III. Lastly , we have here the Administrator of the baptism with the Spirit of fire.
"He shall baptize you." I need not, I suppose, remind you of how, in many places, our Lord claimed that same power. You remember .the passage that I have already quoted: "I am come to fling fire upon the earth," and the more gracious aspect of the same promise given to the sorrowing company in the upper chamber: "I will send Him unto yon." I need not remind you of what a tremendous claim that is to be made by a man sitting among men, nor what it involves about Him that made it. Nor is there time, here and now, to enter upon the deep thoughts that are suggested, by this glimpse into the administration of the revelation, in regard to the relations of the Divine nature within itself. The revelation in the life and death of Jesus Christ had to be completed, before the fulness of the operations of the cleansing Spirit could be realised. He had been brooding over the earth from the beginning, and, in lands far away from revelation, had been touching men's hearts and consciences. But until the Son of man was glorified, that Spirit in its perfection could not be given. It is no mere arbitrary limitation, but one inherent in the nature of the gift and in the nature of man, that it can only be bestowed upon those that have received Christ by faith.
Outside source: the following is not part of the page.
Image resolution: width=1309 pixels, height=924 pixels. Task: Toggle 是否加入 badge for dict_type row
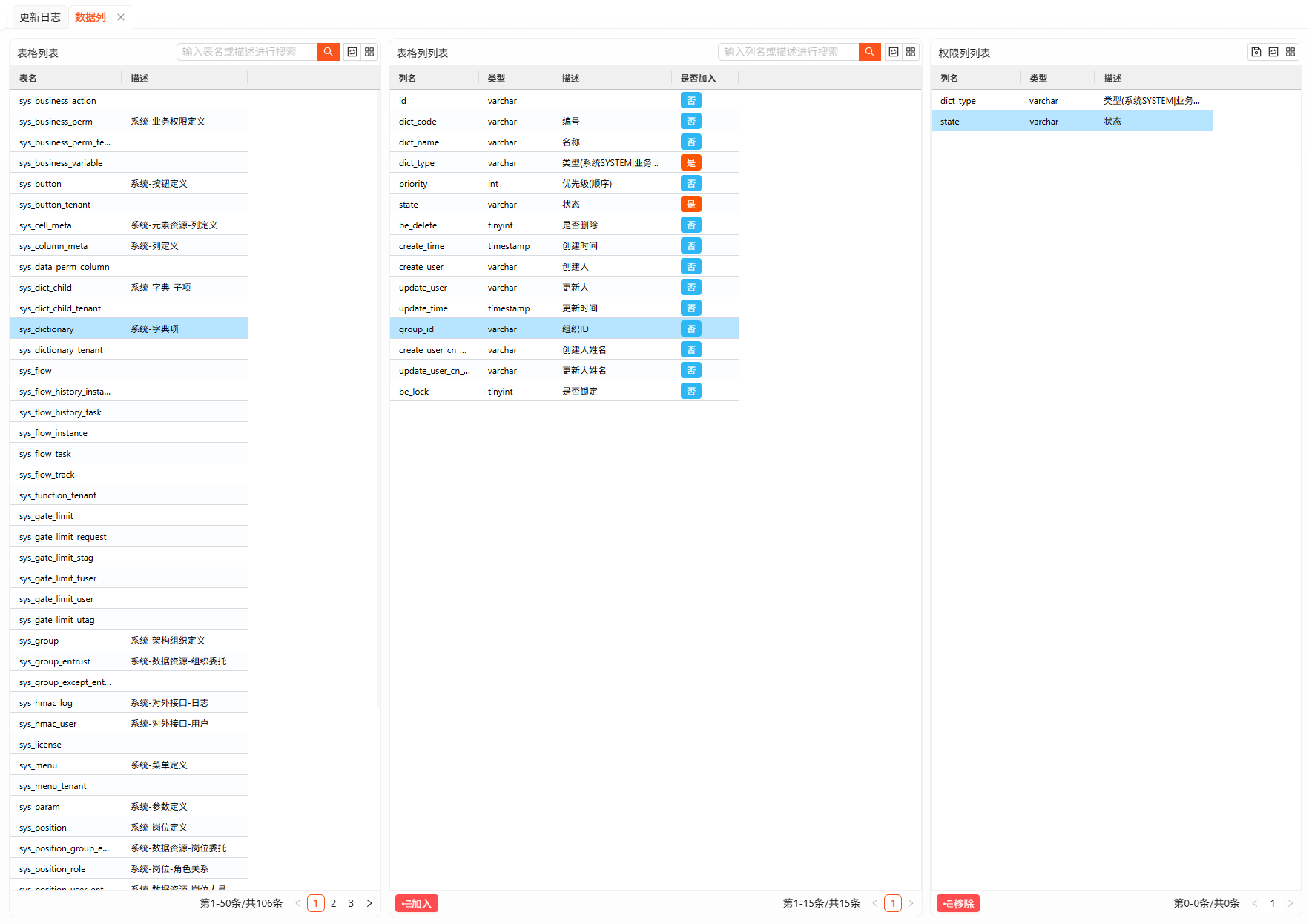pos(690,163)
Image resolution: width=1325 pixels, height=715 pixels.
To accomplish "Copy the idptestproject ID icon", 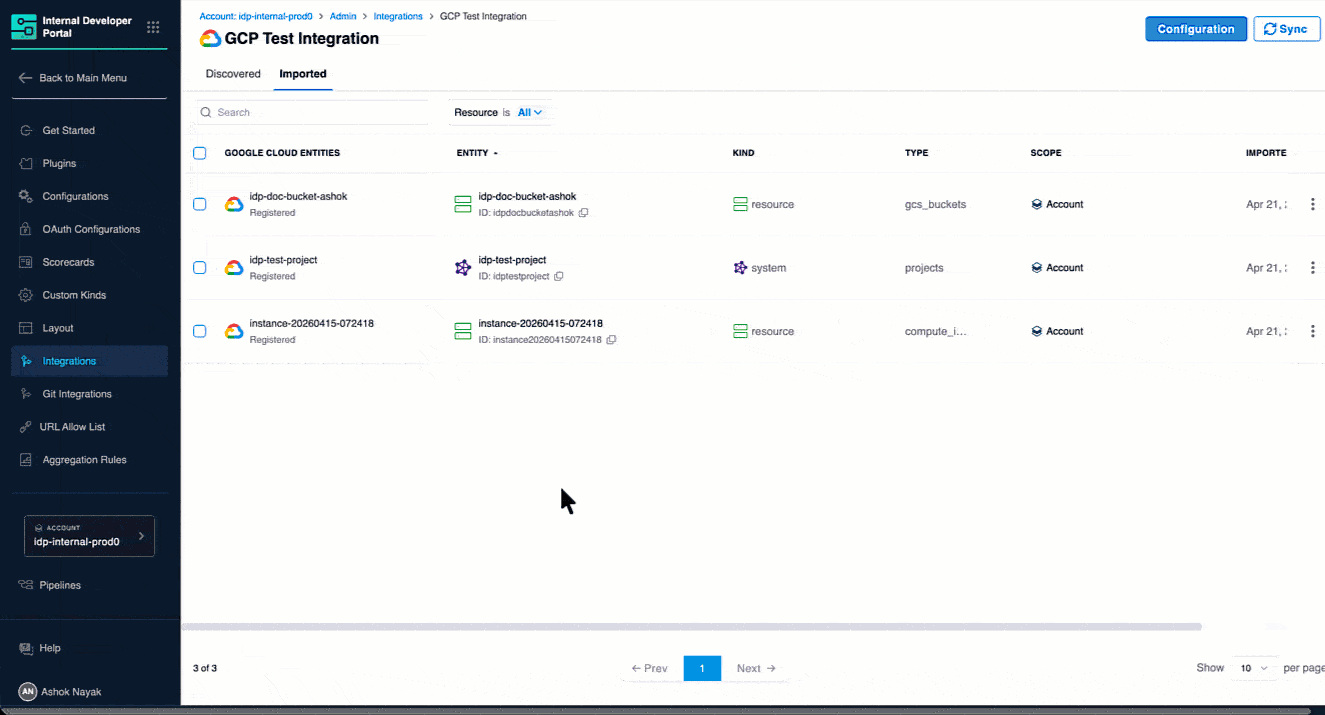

So we come back to the old central truth, that Christ, the Administrator of the baptism with the fiery Spirit, must be clung to by simple faith, ere we can pass into the blessed possession of the highest gift from Him. Trust Him, and He bestows His Spirit upon us ; refrain from trusting Him, and we never possess it.
I cannot close without just recurring, in one word, to that solemn refrain to which 1 have already referred, as occurring in these adjacent verses. It comes like the triple tolling of some great bell: "Fire! fire! fire!" One kind of fire is for the barren tree and the empty chaff, another kind of fire is for the man that believes in Christ. Yes; the choice is before each of us—to be plunged into the fire which cleanses and quickens, or to be cast into the fire that destroys. Like the three Jews in Babylon, we may walk in that fiery furnace and be glad to feel the flames curling round our limbs and consuming our bonds. You have to make your choice of which of these fires you will have experience.